Grisaille is a word used for painting only in "gray tones", and no color mixed in. 

The purpose of grisaille is to create the illusion of 3 dimensional form on a flat surface. 

Grisaille painting ranging from light to dark, transparent to opaque, flat to reflective. 

During the European Renaissance, the Grisaille technique was called "Painting in Black and White", or the "dead coloring process". 

The word "grisaille" was coined several centuries later by the French.


Transparent color glazes are then applied over the finished grisaille painting to bring it to a full color art work.  Click the link to find out more about Pure Color Glazing.


These paintings are Linda Coulter's original grisaille art works.  The country house was published in PaintWorks magazine, along with Linda's instructions of how to paint it. 


History of "grisaille"

After the fall of Rome in 400 AD, there was a long period of Gothic Art.  Then came the "rebirth" of classical art.  This rebirth was called "Renaissance".  It began in Italy but spread throughout Europe. The prime focus of the Renaissance was to replicate the effects of bass relief which was carving walls.  Instead of actually carving the walls, gray tone paints were used to create the illusion of carved walls.
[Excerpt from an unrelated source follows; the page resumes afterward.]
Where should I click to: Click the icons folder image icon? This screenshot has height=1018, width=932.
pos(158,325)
Famous masters:  Rembrandt, Vermeer, Titian and Caravaggio were among the Masters who used the grisaille technique.  Their basic concept was to build a network of paint layers that allowed the passage of natural sunlight to penetrate the layers of paint, all the way to the primed surface.  That light primed surface then caused the light to bounce back through the layers to the surface and create "inner light" that was so highly prized. 
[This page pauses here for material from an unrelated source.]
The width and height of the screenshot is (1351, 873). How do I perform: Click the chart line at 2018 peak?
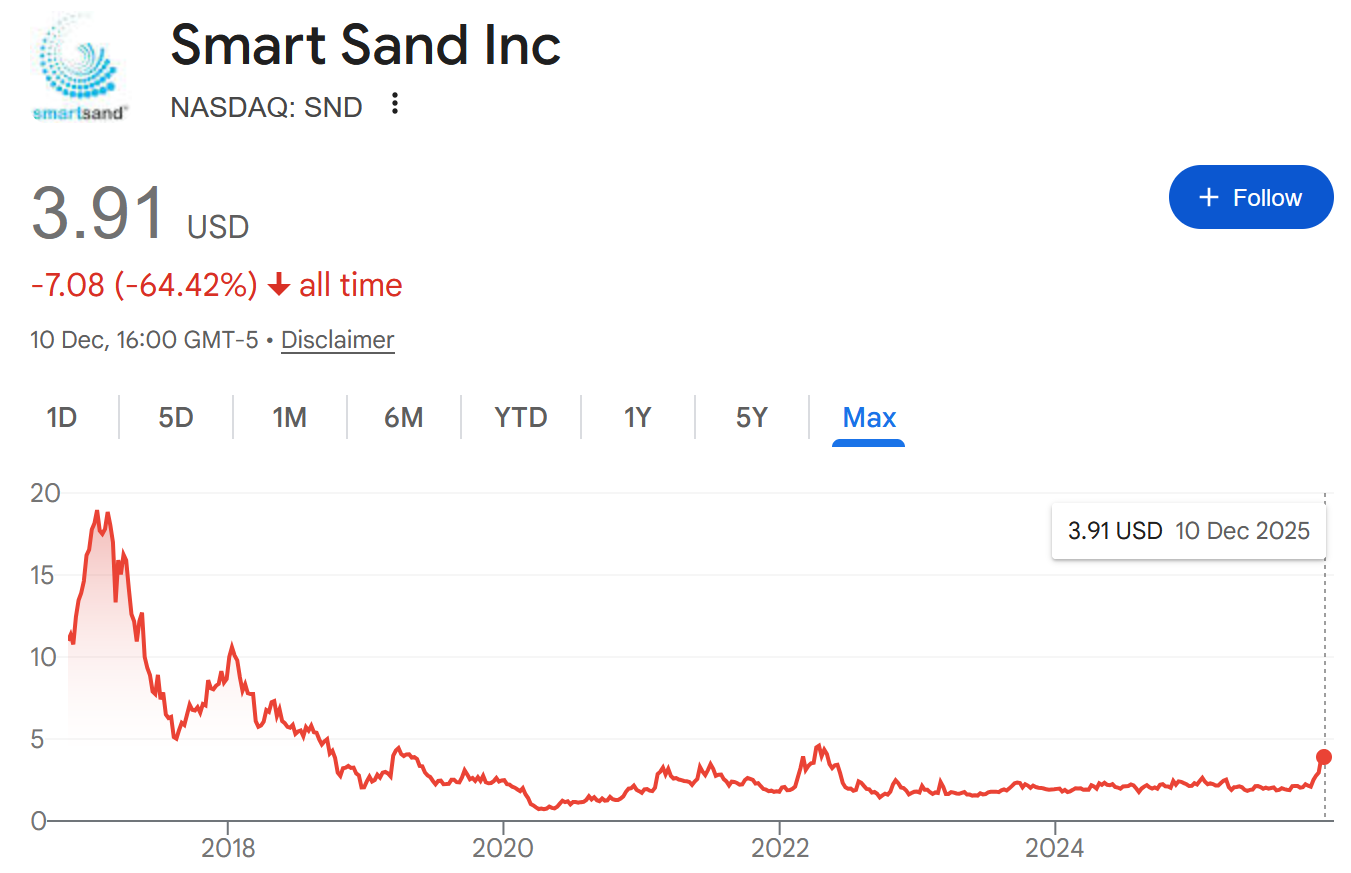[232, 647]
Early Renaissance Masters were glass painters and other artists who painted illuminated manuscripts, and sometimes painted on real gold.  In both cases, the object was to incorporate the radiance of natural sunlight in their art works. They referred to this as "inner light". 

Linda Coulter has developed an easy method of achieving that " inner light" in many of her luminous art works. Painting a project in grisaille first, then adding pure color glazes over the finished grisaille divides and conquers the painting process, making it easy for any skill level painter to achieve their desired results.